Redemption remained a running theme as her performance gave way to Saturday’s headliners, Muse. By their own admission, the band fared less than favourably when they graced the festival in 2006, but armed with pyrotechnics, giant balloons and a back catalogue rejuvenated by their forthcoming seventh album Drones, their dynamic return was a triumph.
On the basis of sheer audience engagement, however, Foo Fighters emerged as the stronger headliner, condensing twenty years of music into half as many songs for Sunday’s raucous crowd. The band’s headline slot at Glastonbury looms ever closer, but their finishing one-two punch of Best of You and All My Life proved that they’re more than ready for Worthy Farm.

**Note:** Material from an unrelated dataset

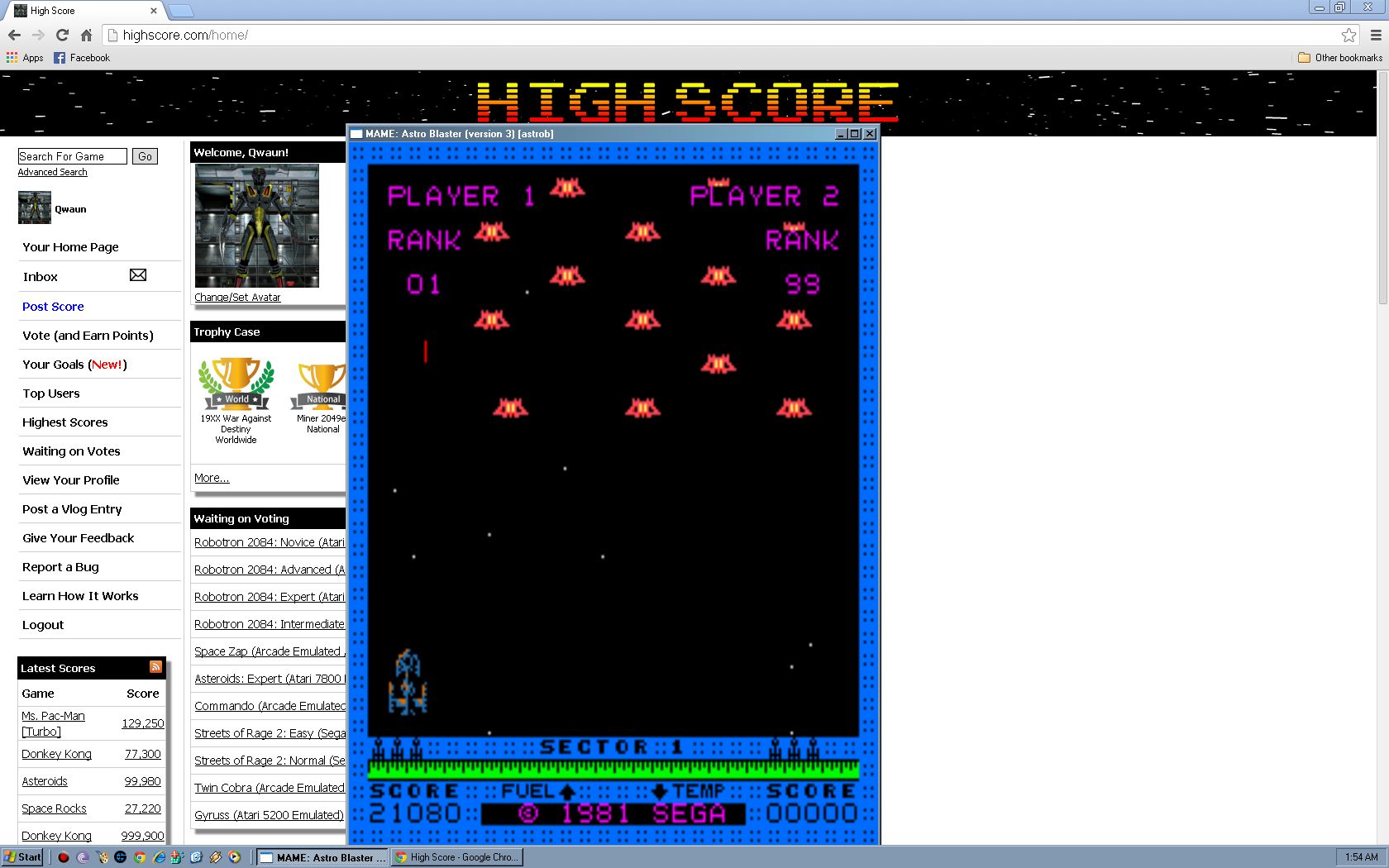
Task: Switch to the High Score browser tab
Action: [83, 11]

On numerous occasions, Dave Grohl jokingly referred to “Taylor and the Swifts” as “my opening band”, but the pop starlet drew an equally ravenous crowd for her petite yet polished set. An eighties-inflected update of her first UK top 10 single, Love Story, felt right at home between recent hits Blank Space and Shake It Off, both backed by uninhibited crowd karaoke.
But as visitors of the BBC Introducing Stage can attest, Big Weekend isn’t just about the chart-toppers. Of the many Norwich based newcomers that populated the tent, rising rapper Context shone particularly bright, establishing himself as a deserving successor to The Streets’ Mike Skinner.
In moments like these, Big Weekend proved to be far greater than a council co-operated conveyor belt of live music. Rather, it was a celebration – both of fine musicians, new and established, and the fine city itself.